On change tous beaucoup en vingt ans, la société également. Qu’est-ce qui a changé au sein de Karate ? Avez-vous retrouvé vos vieux réflexes rapidement ?

Geoff Farina : Oui, ils sont revenus très vite. Quand on a recommencé à jouer en 2022, je me souviens très distinctement avoir retrouvé les gars pour la première fois depuis 17 ans dans le sous-sol de Gavin (NdR : McCarthy, batteur). On a essayé de jouer un de nos vieux morceaux et, en l’espace de trente secondes, on avait le sentiment de ne s’être jamais arrêté. On était restés amis depuis toutes ces années et, musicalement, une alchimie a toujours existé entre nous. Mais effectivement, le monde a changé… J’ai arrêté de m’intéresser à la musique quand Pitchfork a démarré (NdR : le site a pourtant été lancé en… 1995), quand jouer dans un groupe n’a plus seulement consisté à tourner, voyager et rencontrer des gens, mais aussi à se connecter à Internet pour y parler de soi.

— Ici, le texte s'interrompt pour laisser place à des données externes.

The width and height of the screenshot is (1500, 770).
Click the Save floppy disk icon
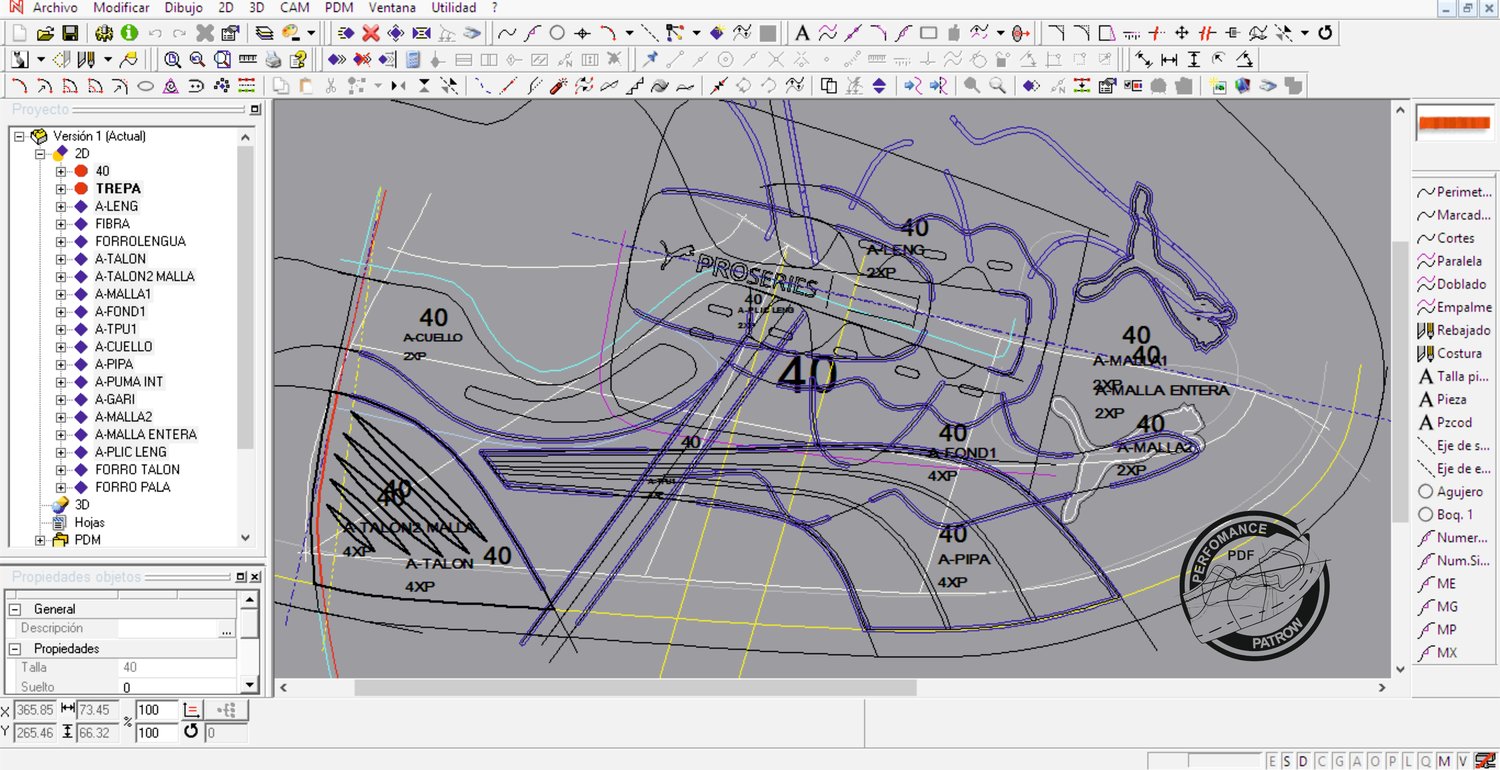(x=70, y=33)
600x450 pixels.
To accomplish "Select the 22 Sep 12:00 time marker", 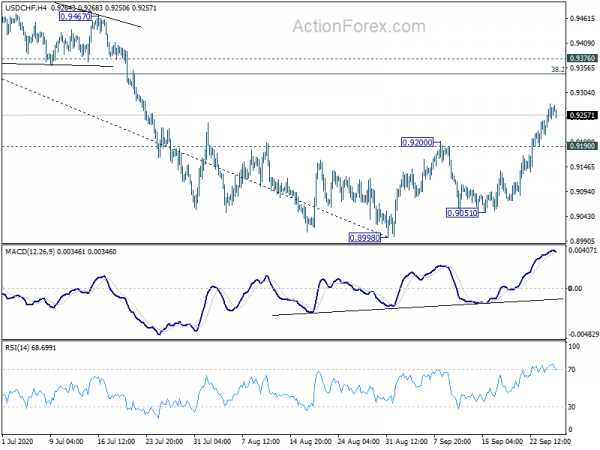I will coord(550,441).

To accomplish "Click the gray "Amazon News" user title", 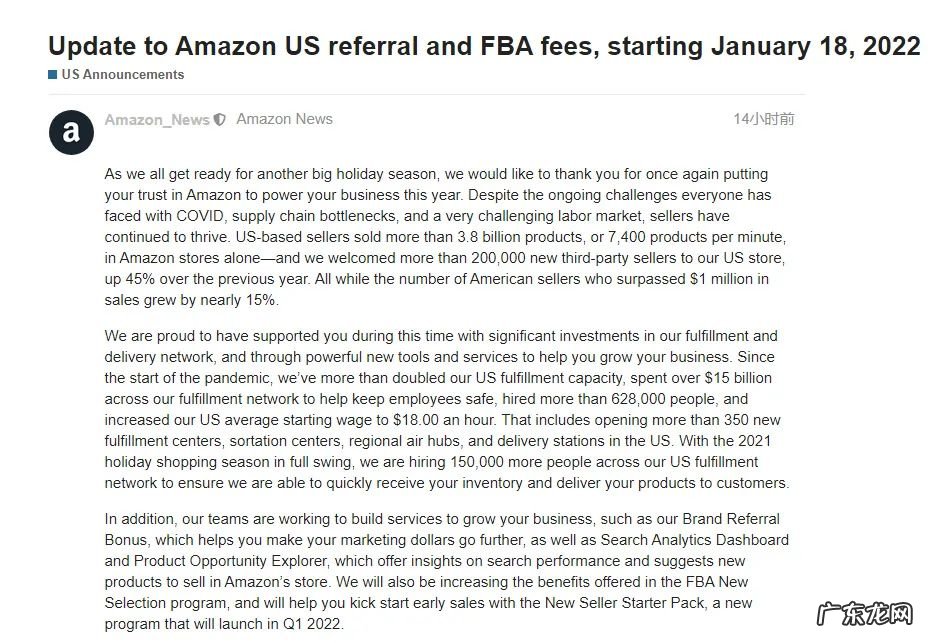I will pos(284,119).
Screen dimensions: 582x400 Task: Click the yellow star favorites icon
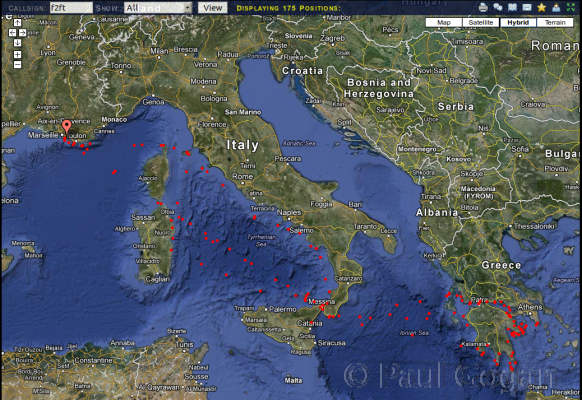542,7

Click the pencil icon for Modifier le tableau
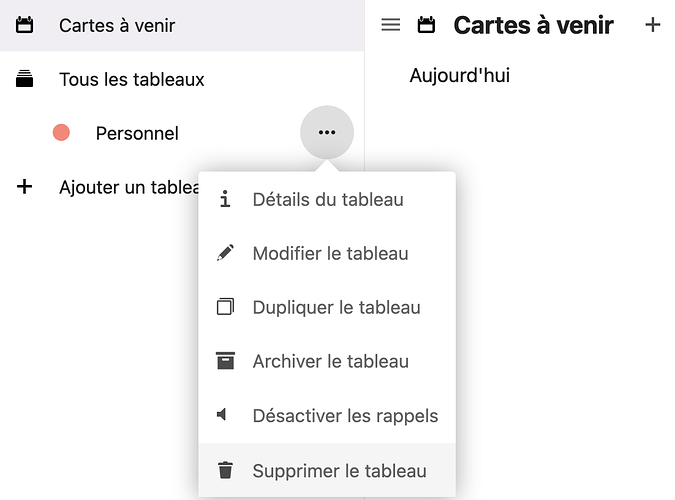coord(225,253)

Je ne trouvais plus d’intérêt dans la vie de musicien en groupe et je me suis contenté d’écouter des disques pendant 17 ans. Aujourd’hui, on fonctionne de la même manière qu’à nos débuts, et je crois que notre public apprécie cette façon de faire old-school, qui semble bien fonctionner pour nous.

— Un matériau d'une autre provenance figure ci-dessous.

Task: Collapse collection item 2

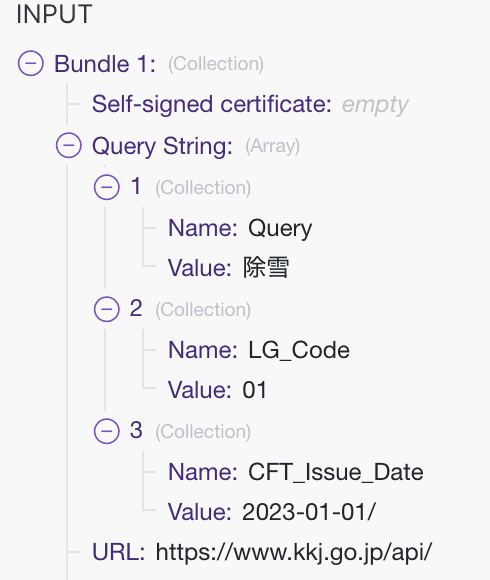Action: coord(107,309)
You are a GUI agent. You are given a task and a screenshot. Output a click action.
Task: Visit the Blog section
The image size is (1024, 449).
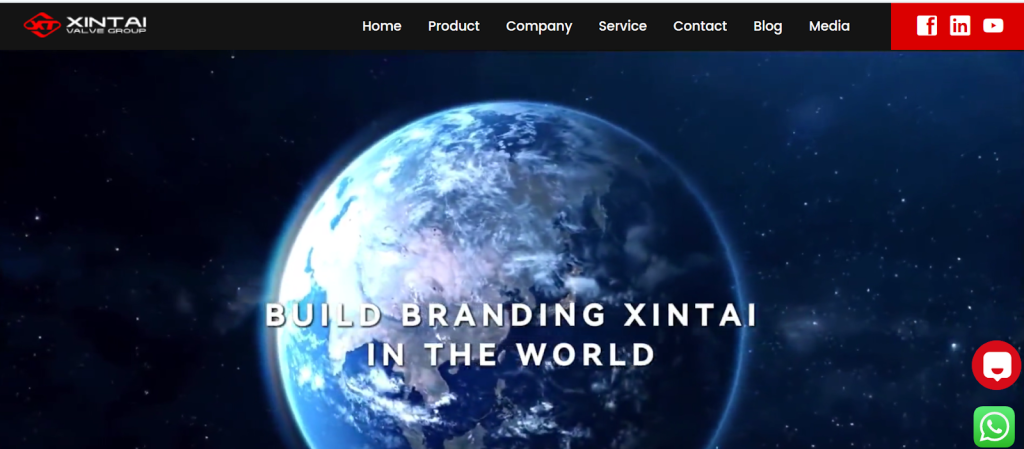(767, 27)
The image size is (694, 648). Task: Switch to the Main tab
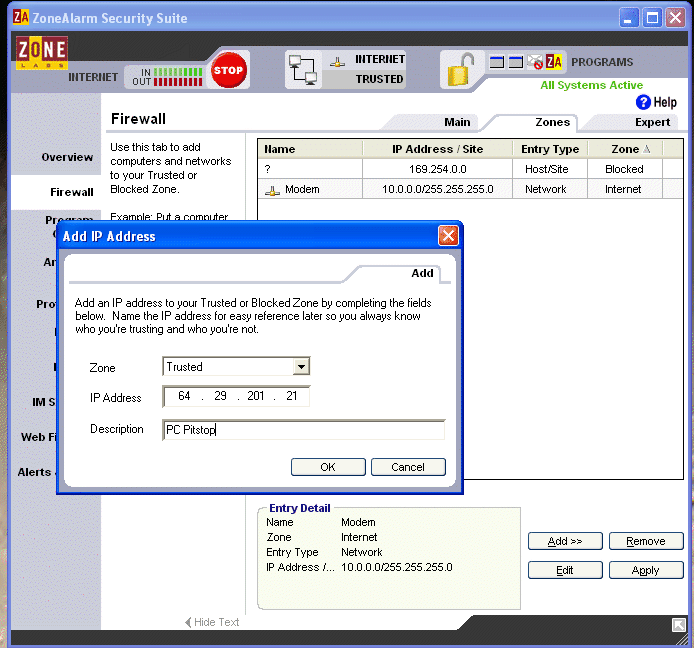pyautogui.click(x=457, y=122)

Tu as donc cessé de t’intéresser de près aux dernières sorties musicales. Ce qui signifie que tu n’as rien découvert de marquant durant toutes ces années, qui aurait pu avoir une influence sur ta façon de composer ? 

J’ai découvert beaucoup de vieille musique ! J’enseigne l’histoire de la musique à l’université de Chicago et j’étudie toute la musique du 20e siècle, jusqu’aux années 90 environ. Le rock des 50s et 60s a dû impacter mon jeu de guitare, plus qu’avant. Ce n’était pas une influence à mes débuts, ou alors peut-être sur nos derniers albums. En tout cas, j’étudie principalement la musique des années 40 à 80… Le punk et le rock avant l’arrivée du punk et la musique populaire anglaise et américaine, voilà la musique du 20e siècle que j’adore.

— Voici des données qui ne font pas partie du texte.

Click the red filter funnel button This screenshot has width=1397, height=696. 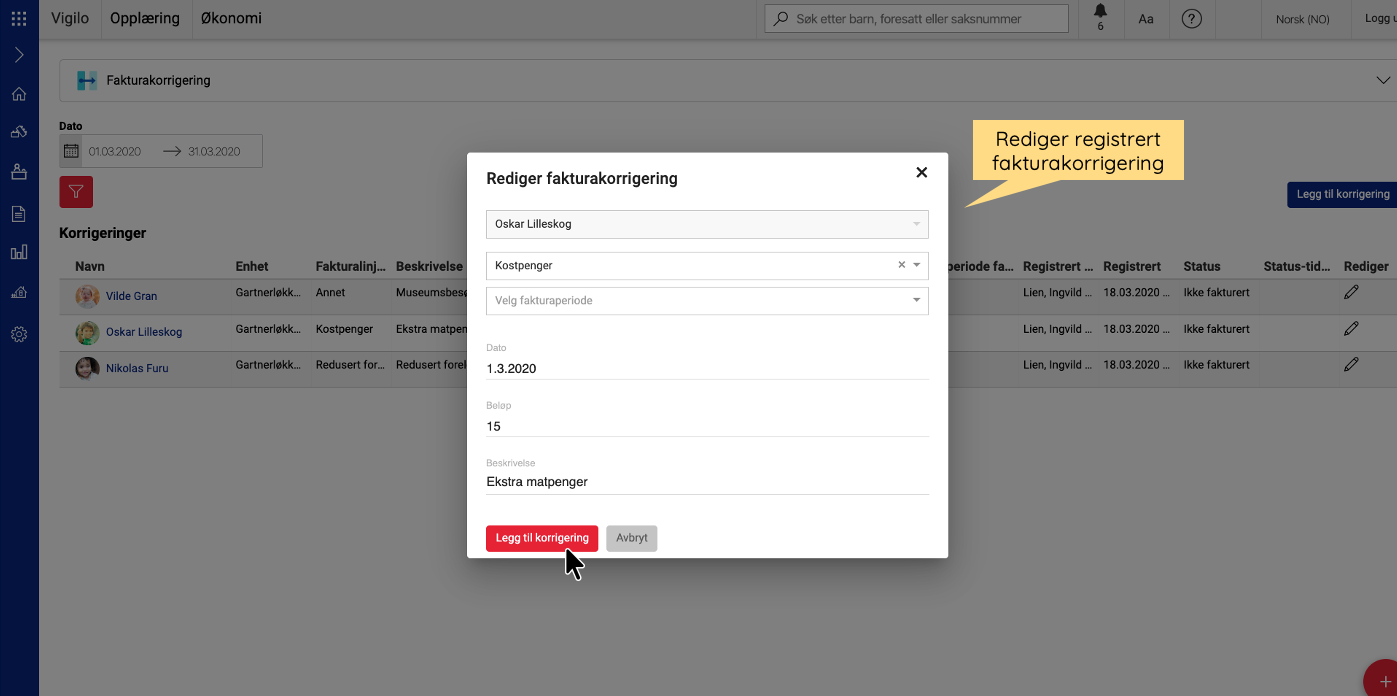[76, 192]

Les groupes actuels ne t’intéressent vraiment pas ?

Mes étudiants me font sans arrêt découvrir des nouveautés. Dans certains de mes cours, ils doivent réaliser des projets basés sur la musique qu’ils aiment. C’est l’occasion pour moi de faire des découvertes grâce à eux. Je sais donc qu’énormément de jeunes musiciens sortent des trucs incroyables. Je suis ça du coin de l’œil, j’écoute un peu tout, mais… je n’ai plus de place ! Mon monde musical est bien rempli. Il existe tant de musique d’il y a trente à soixante ans que je veux écouter, étudier et dont je veux apprendre, que je n’ai pas le temps de m’intéresser aux sorties récentes.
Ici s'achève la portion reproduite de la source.